Thinking about it, I suppose there are several reasons. One being that I tend to be less personal and more expository in my blogging habits; something I consider neither a good nor bad thing, just a personal preference – I created this blog to show others the things that inspire me, not to dwell too much on who I am exactly. But I suppose the brunt of the reason I have been quiet in this area is that I am a reluctant bride. No, that does not mean that Fiance Kaboom! is hauling me down the aisle, kicking and screaming, with a great gnashing of teeth. I am extremely happy about our marriage – I think it’s an important step in our relationship, and an important marker in both of our lives.

So it’s not the marrying that has me disconcerted, but the fact that between the time of engagement and marriage, I have been put into this position where I am expected to play the role of the, “Bride To Be.” This is something I had not foresee, and frankly am not very comfortable with.

I know there are many, many girls out there that have fantasized about planning their wedding since they could tie their shoelaces, but I have never been one of them. My childhood dreams were always centered around becoming a runaway, starting a rock band, becoming the next great American painter and kazoo player. And if and when I wondered about my future romantic counterpart, I was much too obsessed worrying about the intricacies implied in the idea of ever being able to meet a soul mate than what exactly I would be wearing when me and this rare bird would tie the knot (IF we tied the knot). I never possessed any bridal fantasies – it always just seemed like so much stuff and nonsense in a world full of excitement and adventure.

Now that I find myself in the role of the betrothed, I have discovered our society projects a very clear image of what a woman about to get married should act like and be concerned with, and frankly that list of things deeply concerns me. I watch women on bridal television programs pouring 3-month salaries into dresses they will only wear once, going into near hysterics over the tonal values of hydrangea in their floral arrangements, and frankly, I feel a little queasy. the I think our society puts too much importance on the event of a wedding, and that often all the pomp and circumstance can take away from the true meaning of the day, the personal pledge between two people to be the other’s physical and emotional partner for the rest of their lives.
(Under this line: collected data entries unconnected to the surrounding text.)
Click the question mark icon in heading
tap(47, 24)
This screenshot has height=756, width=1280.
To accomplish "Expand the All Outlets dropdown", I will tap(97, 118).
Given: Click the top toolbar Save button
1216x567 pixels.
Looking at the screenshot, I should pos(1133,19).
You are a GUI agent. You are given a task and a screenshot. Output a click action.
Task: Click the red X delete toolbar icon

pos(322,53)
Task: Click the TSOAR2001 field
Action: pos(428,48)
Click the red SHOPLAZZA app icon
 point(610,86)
This feeling has not been helped with the matter both me and Fiance Kaboom! have had to proceed in regarding the wedding itself. My family is first generation Italian immigrants, and have very firmly set ideas of what they expect in a wedding. Due to my reticence to make a big deal of anything involving the wedding, I have acquiesced in their wishes to have a much more traditional wedding than I may have chosen for myself. So I find myself filling bridal shoes I never quite anticipated for myself, and predictably chafing.

I know I am alone in my reactionary feelings toward traditional bridal roles – countless websites and articles about couples breaking away from the typical wedding protocol being thrust upon them confirm this fact. But I also wonder how many girls are in the same position I am – basically, trying to fill the traditional bride role, but being a little disillusioned and uncomfortable with it at the same time. That is a side you don’t really read much about in the wedding magazines (magazines which I refuse to go near with the aversion of a vampire to garlic).
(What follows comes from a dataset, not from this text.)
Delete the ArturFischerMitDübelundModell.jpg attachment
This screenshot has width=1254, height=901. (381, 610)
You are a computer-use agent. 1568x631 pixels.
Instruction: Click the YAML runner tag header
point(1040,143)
So this is how I have been feeling, and it bothers me that my natural reaction has been to turn away from writing about it, rather than dealing with it in the online forum available to me where my input could help someone sharing my same concerns, or even help me deal with some of these issues about being a reluctant bride.

Anyway, I just wanted to throw it out there. What are your thoughts about the bride role? Are you comfortable with it? If not, how did you deal with it, or how do you intend to deal with it in the future?